What this task involves:
Output the entries exactly.
────────────────────
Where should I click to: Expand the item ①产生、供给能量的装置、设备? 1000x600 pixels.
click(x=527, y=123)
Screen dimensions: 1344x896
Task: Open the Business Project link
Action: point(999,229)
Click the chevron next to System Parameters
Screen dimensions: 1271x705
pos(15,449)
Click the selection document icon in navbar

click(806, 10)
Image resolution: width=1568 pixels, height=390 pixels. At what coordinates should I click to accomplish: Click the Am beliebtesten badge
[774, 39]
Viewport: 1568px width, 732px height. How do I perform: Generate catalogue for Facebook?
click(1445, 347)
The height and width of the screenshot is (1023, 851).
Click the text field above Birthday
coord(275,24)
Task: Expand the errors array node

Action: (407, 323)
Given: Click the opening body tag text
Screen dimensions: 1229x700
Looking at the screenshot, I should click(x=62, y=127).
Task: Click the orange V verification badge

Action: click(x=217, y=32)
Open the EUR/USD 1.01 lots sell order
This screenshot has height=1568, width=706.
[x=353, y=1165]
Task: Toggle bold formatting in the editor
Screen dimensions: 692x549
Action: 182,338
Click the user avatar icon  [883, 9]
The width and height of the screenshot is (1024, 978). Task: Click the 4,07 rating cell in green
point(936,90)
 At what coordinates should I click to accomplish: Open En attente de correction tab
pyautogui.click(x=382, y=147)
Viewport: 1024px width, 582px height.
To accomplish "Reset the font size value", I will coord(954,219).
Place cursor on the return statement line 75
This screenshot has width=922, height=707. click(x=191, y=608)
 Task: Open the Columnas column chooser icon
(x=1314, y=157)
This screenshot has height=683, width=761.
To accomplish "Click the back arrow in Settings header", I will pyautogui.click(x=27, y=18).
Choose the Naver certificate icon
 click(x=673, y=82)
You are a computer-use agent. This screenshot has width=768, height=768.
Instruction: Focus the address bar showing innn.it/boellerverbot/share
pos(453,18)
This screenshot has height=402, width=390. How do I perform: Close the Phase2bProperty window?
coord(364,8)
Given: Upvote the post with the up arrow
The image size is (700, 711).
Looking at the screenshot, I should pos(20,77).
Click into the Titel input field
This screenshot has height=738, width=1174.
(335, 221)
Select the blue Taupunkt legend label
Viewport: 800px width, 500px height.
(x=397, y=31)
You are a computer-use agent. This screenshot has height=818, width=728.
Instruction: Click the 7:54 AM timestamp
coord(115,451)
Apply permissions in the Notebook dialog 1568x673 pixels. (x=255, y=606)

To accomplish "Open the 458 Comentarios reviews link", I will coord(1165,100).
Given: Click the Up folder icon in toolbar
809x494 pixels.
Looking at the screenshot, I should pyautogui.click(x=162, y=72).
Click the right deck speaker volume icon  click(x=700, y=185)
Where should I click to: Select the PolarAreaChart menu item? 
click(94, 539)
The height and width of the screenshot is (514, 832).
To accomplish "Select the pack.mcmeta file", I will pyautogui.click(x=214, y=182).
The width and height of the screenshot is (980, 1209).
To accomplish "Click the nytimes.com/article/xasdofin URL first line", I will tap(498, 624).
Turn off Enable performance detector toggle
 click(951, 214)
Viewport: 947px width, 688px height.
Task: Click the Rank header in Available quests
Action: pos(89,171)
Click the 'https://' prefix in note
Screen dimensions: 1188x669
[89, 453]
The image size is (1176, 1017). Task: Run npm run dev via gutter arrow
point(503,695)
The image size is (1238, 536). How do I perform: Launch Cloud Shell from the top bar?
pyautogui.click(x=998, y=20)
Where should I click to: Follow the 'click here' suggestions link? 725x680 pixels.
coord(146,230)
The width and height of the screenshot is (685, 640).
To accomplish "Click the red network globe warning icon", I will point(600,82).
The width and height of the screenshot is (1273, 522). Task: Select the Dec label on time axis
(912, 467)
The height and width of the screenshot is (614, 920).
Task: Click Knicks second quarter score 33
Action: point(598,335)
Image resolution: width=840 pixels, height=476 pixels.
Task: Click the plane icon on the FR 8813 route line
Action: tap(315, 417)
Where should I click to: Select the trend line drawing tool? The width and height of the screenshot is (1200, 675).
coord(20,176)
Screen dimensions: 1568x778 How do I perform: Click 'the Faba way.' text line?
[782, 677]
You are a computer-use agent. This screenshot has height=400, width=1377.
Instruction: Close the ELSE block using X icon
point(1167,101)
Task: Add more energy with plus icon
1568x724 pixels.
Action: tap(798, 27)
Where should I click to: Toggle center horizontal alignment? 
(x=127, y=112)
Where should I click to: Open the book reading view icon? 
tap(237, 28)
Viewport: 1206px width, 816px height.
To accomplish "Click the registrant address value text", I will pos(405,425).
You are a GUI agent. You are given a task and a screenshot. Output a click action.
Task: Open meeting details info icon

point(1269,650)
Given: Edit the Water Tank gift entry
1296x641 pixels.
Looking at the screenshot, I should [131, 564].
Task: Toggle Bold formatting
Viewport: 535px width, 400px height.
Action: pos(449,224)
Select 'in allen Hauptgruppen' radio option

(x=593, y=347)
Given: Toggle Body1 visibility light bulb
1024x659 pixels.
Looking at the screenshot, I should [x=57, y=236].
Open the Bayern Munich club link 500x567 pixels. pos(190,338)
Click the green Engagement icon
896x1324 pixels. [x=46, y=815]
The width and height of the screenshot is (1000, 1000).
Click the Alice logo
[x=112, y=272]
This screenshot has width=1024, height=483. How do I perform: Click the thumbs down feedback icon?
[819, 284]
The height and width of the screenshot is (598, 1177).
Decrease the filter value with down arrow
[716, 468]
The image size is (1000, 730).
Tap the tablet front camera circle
────────────────────
Exercise answer:
Where should I click to: Expand the item ①产生、供给能量的装置、设备? 1000x600 pixels.
click(x=527, y=123)
Screen dimensions: 1344x896
Task: Open the Business Project link
Action: point(999,229)
Click the chevron next to System Parameters
Screen dimensions: 1271x705
pos(15,449)
Click the selection document icon in navbar

click(806, 10)
Image resolution: width=1568 pixels, height=390 pixels. At what coordinates should I click to accomplish: Click the Am beliebtesten badge
[774, 39]
Viewport: 1568px width, 732px height. How do I perform: Generate catalogue for Facebook?
click(1445, 347)
The height and width of the screenshot is (1023, 851).
Click the text field above Birthday
coord(275,24)
Task: Expand the errors array node

Action: (407, 323)
Given: Click the opening body tag text
Screen dimensions: 1229x700
Looking at the screenshot, I should click(x=62, y=127).
Task: Click the orange V verification badge

Action: click(x=217, y=32)
Open the EUR/USD 1.01 lots sell order
This screenshot has height=1568, width=706.
[x=353, y=1165]
Task: Toggle bold formatting in the editor
Screen dimensions: 692x549
Action: 182,338
Click the user avatar icon  [883, 9]
The width and height of the screenshot is (1024, 978). Task: Click the 4,07 rating cell in green
point(936,90)
 At what coordinates should I click to accomplish: Open En attente de correction tab
pyautogui.click(x=382, y=147)
Viewport: 1024px width, 582px height.
To accomplish "Reset the font size value", I will coord(954,219).
Place cursor on the return statement line 75
This screenshot has width=922, height=707. click(x=191, y=608)
 Task: Open the Columnas column chooser icon
(x=1314, y=157)
This screenshot has height=683, width=761.
To accomplish "Click the back arrow in Settings header", I will pyautogui.click(x=27, y=18).
Choose the Naver certificate icon
 click(x=673, y=82)
You are a computer-use agent. This screenshot has width=768, height=768.
Instruction: Focus the address bar showing innn.it/boellerverbot/share
pos(453,18)
This screenshot has height=402, width=390. How do I perform: Close the Phase2bProperty window?
coord(364,8)
Given: Upvote the post with the up arrow
The image size is (700, 711).
Looking at the screenshot, I should pos(20,77).
Click into the Titel input field
This screenshot has height=738, width=1174.
(335, 221)
Select the blue Taupunkt legend label
Viewport: 800px width, 500px height.
(x=397, y=31)
You are a computer-use agent. This screenshot has height=818, width=728.
Instruction: Click the 7:54 AM timestamp
coord(115,451)
Apply permissions in the Notebook dialog 1568x673 pixels. (x=255, y=606)

To accomplish "Open the 458 Comentarios reviews link", I will coord(1165,100).
Given: Click the Up folder icon in toolbar
809x494 pixels.
Looking at the screenshot, I should pyautogui.click(x=162, y=72).
Click the right deck speaker volume icon  click(x=700, y=185)
Where should I click to: Select the PolarAreaChart menu item? 
click(94, 539)
The height and width of the screenshot is (514, 832).
To accomplish "Select the pack.mcmeta file", I will pyautogui.click(x=214, y=182).
The width and height of the screenshot is (980, 1209).
To accomplish "Click the nytimes.com/article/xasdofin URL first line", I will tap(498, 624).
Turn off Enable performance detector toggle
 click(951, 214)
Viewport: 947px width, 688px height.
Task: Click the Rank header in Available quests
Action: pos(89,171)
Click the 'https://' prefix in note
Screen dimensions: 1188x669
[89, 453]
The image size is (1176, 1017). Task: Run npm run dev via gutter arrow
point(503,695)
The image size is (1238, 536). How do I perform: Launch Cloud Shell from the top bar?
pyautogui.click(x=998, y=20)
Where should I click to: Follow the 'click here' suggestions link? 725x680 pixels.
coord(146,230)
The width and height of the screenshot is (685, 640).
To accomplish "Click the red network globe warning icon", I will point(600,82).
The width and height of the screenshot is (1273, 522). Task: Select the Dec label on time axis
(912, 467)
The height and width of the screenshot is (614, 920).
Task: Click Knicks second quarter score 33
Action: point(598,335)
Image resolution: width=840 pixels, height=476 pixels.
Task: Click the plane icon on the FR 8813 route line
Action: tap(315, 417)
Where should I click to: Select the trend line drawing tool? The width and height of the screenshot is (1200, 675).
coord(20,176)
Screen dimensions: 1568x778 How do I perform: Click 'the Faba way.' text line?
[782, 677]
You are a computer-use agent. This screenshot has height=400, width=1377.
Instruction: Close the ELSE block using X icon
point(1167,101)
Task: Add more energy with plus icon
1568x724 pixels.
Action: tap(798, 27)
Where should I click to: Toggle center horizontal alignment? 
(x=127, y=112)
Where should I click to: Open the book reading view icon? 
tap(237, 28)
Viewport: 1206px width, 816px height.
To accomplish "Click the registrant address value text", I will pos(405,425).
You are a GUI agent. You are given a task and a screenshot. Output a click action.
Task: Open meeting details info icon

point(1269,650)
Given: Edit the Water Tank gift entry
1296x641 pixels.
Looking at the screenshot, I should [131, 564].
Task: Toggle Bold formatting
Viewport: 535px width, 400px height.
Action: pos(449,224)
Select 'in allen Hauptgruppen' radio option

(x=593, y=347)
Given: Toggle Body1 visibility light bulb
1024x659 pixels.
Looking at the screenshot, I should [x=57, y=236].
Open the Bayern Munich club link 500x567 pixels. pos(190,338)
Click the green Engagement icon
896x1324 pixels. [x=46, y=815]
The width and height of the screenshot is (1000, 1000).
Click the Alice logo
[x=112, y=272]
This screenshot has width=1024, height=483. How do I perform: Click the thumbs down feedback icon?
[819, 284]
The height and width of the screenshot is (598, 1177).
Decrease the filter value with down arrow
[716, 468]
The image size is (1000, 730).
Tap the tablet front camera circle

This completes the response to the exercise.